Tooth and Nail received mostly positive reviews. Paul Suter, in his review for the British magazine Kerrang!, praised Don Dokken's "strongly melodic" vocals and the "thunderous riffing and dazzling soloing" of George Lynch, judging the album probably not the band's best but "more than a match for the pretenders to the throne of LA Metaldome." Stephen Thomas Erlewine of AllMusic was enthusiastic of Lynch's guitar playing, claiming that "there isn't a single solo on the album that isn't worth hearing", and appreciated Don Dokken's voice for making even the most "clichéd material sound convincing". Taylor T. Carlson in his book HAIRcyclopedia Vol. 1 - The Legends calls Tooth and Nail a "true classic" among Dokken's production. Martin Popoff described the album's music as a mix of "Def Leppard-ish mood metal", "AOR-ish and pop-sweet" songs and "muscle-rockers." He put Dokken almost on par with Van Halen, both for the "live-feel bombast" of the music and for the "heated conflict between guitarist and vocalist."

Though clearly more an album act than a singles act, Dokken's album sales were tied to the videos for the singles from those albums. Tooth and Nail rose to No. 71 on the US Billboard 200 chart during the release of "Into the Fire", but fell off the charts for a week before re-entering and rising to No. 77 during the release of "Just Got Lucky". It was during the run of the third single "Alone Again" that the album, sliding down the charts after "Just Got Lucky" faded, reversed course and hit its peak of No. 49.

This time, Tooth and Nail would be certified Gold by the RIAA on August 13, 1985, the band's first certification, and would linger on the charts for the remainder of the year.
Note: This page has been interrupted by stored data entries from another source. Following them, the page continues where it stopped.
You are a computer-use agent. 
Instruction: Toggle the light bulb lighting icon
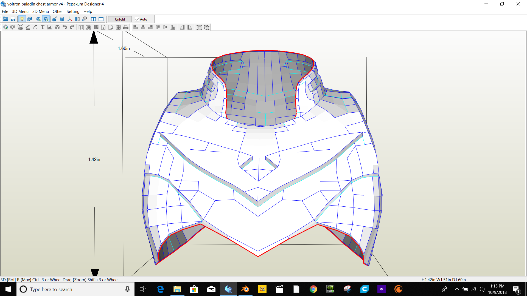coord(22,19)
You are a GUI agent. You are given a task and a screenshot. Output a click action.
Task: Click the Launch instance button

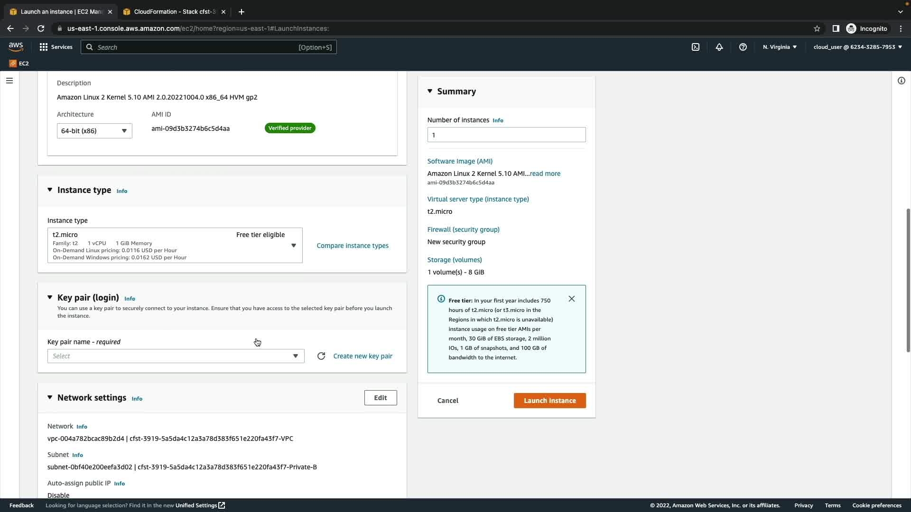click(x=549, y=401)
This continued buoying of sales resulted in the unusual circumstance of the album being rated higher on the 1985 year-end charts (No. 35) than it had actually reached in its chart peak.

On March 16, 1989, on the strength of continued sales, Tooth and Nail, Dokken's first Gold album, was their third to be certified Platinum by the RIAA for sales of 1 million in the US alone.

Professional ratings
Review scores
| Source | Rating |
| AllMusic | Star |
| The Collector's Guide to Heavy Metal | 8/10 |

==Track listing==
All credits adapted from the original LP.

Side one
| No. | Title | Writer(s) | Length |
|---|---|---|---|
| 1. | "Without Warning" (instrumental) | George Lynch | 1:35 |
| 2. | "Tooth and Nail" | Mick Brown, Lynch, Pilson | 3:40 |
| 3. | "Just Got Lucky" | Lynch, Pilson | 4:35 |
| 4. | "Heartless Heart" | Brown, Lynch, Pilson | 3:29 |
| 5. | "Don't Close Your Eyes" | Don Dokken, Lynch, Pilson | 4:10 |

Side two
| No. | Title | Writer(s) | Length |
|---|---|---|---|
| 6. | "When Heaven Comes Down" | Brown, Lynch, Pilson | 3:35 |
| 7. | "Into the Fire" | D. Dokken, Lynch, Pilson | 4:27 |
| 8. | "Bullets to Spare" | Brown, D. Dokken, Lynch, Pilson | 3:35 |
| 9. | "Alone Again" | D. Dokken, Pilson | 4:20 |
| 10. | "Turn On the Action" | Brown, Lynch, Pilson | 4:43 |
| Total length: |  |  | 38:09 |

==Personnel==
All credits adapted from the original LP.

===Dokken===
- Don Dokken – vocals
- George Lynch – guitar
- Jeff Pilson – bass, vocals
- Mick Brown – drums

===Production===
- Tom Werman – producer
- Roy Thomas Baker – associate producer
- Geoff Workman, Gary McGachan – engineering
- Michael Wagener – mixing
- George Marino – mastering at Sterling Sound, New York
- Bob Defrin – art direction
== Charts==

| Chart (1984–85) | Peak position |
|---|---|
| US Billboard 200 | 49 |

== Certifications ==

| Region | Certification | Certified units/sales |
| United States (RIAA) | Platinum | 1,000,000^{^} |
^{^} Shipments figures based on certification alone.